YOUR ASSIGNMENT> Check each line of the entries for "Image" and report the ones that have it.

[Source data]
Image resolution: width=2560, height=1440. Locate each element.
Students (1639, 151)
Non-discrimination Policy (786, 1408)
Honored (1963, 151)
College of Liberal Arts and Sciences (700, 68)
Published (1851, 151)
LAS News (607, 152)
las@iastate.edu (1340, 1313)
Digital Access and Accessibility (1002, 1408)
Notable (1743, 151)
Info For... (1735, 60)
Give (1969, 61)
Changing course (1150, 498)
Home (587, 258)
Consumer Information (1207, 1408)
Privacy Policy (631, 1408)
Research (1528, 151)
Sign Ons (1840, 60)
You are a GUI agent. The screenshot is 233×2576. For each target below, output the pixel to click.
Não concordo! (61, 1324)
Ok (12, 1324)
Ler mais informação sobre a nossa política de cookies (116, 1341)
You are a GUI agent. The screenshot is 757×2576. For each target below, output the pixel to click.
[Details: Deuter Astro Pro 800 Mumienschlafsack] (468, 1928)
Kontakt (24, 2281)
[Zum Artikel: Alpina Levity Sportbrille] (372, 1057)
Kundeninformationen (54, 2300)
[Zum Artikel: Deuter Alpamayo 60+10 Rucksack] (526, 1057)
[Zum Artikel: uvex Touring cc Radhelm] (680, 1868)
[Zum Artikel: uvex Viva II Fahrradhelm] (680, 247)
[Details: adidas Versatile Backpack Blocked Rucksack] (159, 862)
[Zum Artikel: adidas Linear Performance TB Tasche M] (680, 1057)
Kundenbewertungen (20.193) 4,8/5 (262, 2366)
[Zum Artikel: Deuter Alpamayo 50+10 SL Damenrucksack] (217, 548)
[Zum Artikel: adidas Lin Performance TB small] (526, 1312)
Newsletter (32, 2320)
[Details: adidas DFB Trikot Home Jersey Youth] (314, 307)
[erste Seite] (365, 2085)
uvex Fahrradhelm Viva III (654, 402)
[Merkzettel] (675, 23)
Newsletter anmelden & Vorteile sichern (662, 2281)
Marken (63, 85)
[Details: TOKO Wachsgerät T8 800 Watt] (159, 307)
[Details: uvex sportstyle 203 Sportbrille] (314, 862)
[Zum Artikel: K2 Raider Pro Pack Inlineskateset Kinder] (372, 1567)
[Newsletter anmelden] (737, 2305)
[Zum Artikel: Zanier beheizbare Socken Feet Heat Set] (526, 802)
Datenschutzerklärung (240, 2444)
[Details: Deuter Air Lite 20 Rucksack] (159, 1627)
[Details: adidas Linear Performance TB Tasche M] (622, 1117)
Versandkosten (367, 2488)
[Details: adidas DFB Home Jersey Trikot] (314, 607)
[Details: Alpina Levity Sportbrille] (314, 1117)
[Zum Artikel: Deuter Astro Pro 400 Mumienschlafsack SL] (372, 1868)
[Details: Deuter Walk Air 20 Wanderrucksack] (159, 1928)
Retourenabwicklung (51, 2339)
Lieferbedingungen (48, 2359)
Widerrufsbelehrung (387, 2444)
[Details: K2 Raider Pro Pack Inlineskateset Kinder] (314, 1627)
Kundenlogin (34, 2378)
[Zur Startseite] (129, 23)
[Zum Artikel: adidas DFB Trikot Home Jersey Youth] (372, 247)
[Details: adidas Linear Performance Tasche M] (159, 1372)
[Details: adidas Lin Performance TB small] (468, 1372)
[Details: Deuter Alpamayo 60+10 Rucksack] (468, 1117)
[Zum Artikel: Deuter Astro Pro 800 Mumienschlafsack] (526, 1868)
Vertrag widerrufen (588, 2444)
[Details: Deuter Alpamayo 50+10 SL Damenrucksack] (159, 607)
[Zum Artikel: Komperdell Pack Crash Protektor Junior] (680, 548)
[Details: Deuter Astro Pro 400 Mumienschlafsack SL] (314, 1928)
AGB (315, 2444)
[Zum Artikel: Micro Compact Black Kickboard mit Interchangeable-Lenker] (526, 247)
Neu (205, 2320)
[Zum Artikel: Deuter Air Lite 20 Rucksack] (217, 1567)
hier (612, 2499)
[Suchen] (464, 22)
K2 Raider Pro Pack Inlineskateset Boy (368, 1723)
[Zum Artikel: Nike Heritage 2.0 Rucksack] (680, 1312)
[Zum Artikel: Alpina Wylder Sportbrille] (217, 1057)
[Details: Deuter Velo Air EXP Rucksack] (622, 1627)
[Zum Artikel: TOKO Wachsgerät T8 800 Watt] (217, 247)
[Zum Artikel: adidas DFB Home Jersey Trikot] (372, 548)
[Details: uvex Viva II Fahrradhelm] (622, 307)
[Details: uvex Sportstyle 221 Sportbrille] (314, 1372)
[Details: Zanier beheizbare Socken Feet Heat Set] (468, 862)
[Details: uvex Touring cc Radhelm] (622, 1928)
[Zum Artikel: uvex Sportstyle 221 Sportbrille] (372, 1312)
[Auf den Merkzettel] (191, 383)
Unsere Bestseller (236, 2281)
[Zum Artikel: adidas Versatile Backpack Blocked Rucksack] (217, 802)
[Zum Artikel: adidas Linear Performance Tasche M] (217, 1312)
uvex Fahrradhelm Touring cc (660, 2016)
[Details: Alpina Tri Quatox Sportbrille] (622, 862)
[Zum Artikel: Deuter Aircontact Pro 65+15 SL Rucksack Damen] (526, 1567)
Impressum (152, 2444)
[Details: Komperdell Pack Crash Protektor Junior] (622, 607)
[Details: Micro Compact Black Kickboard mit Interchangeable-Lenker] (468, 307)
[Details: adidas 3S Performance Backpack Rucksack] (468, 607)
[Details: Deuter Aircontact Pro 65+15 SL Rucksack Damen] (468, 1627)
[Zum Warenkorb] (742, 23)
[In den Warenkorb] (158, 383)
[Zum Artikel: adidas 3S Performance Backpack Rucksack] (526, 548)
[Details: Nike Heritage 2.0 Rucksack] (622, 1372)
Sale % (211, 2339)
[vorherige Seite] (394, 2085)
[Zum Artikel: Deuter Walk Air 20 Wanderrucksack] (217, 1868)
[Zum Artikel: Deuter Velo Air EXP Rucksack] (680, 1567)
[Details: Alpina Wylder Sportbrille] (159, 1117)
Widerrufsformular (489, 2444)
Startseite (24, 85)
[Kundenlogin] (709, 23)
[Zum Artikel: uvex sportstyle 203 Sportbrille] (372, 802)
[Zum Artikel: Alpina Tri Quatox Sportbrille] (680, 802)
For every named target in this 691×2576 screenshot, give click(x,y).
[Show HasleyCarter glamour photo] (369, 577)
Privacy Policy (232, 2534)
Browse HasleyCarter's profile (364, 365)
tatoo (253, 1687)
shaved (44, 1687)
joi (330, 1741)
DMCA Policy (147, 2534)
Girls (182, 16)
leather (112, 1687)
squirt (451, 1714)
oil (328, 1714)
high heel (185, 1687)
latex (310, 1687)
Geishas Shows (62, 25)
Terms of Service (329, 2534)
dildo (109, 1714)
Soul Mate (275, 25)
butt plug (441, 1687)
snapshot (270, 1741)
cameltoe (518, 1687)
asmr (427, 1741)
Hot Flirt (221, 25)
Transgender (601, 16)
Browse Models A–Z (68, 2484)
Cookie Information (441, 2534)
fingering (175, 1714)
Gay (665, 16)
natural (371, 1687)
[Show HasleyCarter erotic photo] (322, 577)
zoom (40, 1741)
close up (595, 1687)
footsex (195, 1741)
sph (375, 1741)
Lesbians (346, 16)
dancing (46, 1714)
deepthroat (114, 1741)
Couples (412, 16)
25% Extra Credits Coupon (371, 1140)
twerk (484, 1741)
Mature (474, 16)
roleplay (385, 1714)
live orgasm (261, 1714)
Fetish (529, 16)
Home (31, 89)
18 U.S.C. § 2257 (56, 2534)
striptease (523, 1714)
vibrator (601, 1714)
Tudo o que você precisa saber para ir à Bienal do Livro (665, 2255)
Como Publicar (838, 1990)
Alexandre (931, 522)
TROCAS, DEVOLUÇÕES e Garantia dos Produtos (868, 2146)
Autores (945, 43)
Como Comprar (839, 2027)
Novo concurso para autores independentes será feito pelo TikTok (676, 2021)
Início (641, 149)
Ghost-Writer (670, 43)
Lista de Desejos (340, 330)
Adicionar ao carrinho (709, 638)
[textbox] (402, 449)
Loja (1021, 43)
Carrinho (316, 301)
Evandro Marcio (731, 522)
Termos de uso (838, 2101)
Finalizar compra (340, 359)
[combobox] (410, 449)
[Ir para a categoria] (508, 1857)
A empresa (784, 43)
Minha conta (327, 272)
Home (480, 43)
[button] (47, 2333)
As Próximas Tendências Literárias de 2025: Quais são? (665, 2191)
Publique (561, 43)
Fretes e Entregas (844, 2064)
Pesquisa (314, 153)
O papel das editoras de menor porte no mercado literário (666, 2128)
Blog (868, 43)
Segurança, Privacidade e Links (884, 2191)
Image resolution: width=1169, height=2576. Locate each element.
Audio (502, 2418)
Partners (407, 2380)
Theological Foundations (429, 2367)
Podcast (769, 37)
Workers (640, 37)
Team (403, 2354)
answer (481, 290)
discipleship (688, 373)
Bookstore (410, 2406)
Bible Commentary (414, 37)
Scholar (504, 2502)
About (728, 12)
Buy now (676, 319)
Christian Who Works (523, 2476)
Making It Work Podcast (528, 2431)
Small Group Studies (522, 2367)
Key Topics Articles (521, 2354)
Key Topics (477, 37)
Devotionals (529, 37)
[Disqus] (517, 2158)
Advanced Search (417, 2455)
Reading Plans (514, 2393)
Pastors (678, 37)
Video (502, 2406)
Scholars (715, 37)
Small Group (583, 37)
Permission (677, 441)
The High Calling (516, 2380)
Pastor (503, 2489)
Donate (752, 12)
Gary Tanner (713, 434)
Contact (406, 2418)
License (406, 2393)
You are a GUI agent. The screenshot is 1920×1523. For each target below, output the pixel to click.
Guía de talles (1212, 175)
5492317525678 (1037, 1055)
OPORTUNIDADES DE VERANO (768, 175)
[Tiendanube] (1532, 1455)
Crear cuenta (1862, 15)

THE COMPLETED TASK>
Image resolution: width=2560, height=1440. Locate each element.
Image resolution: width=1169, height=2576. Locate each element.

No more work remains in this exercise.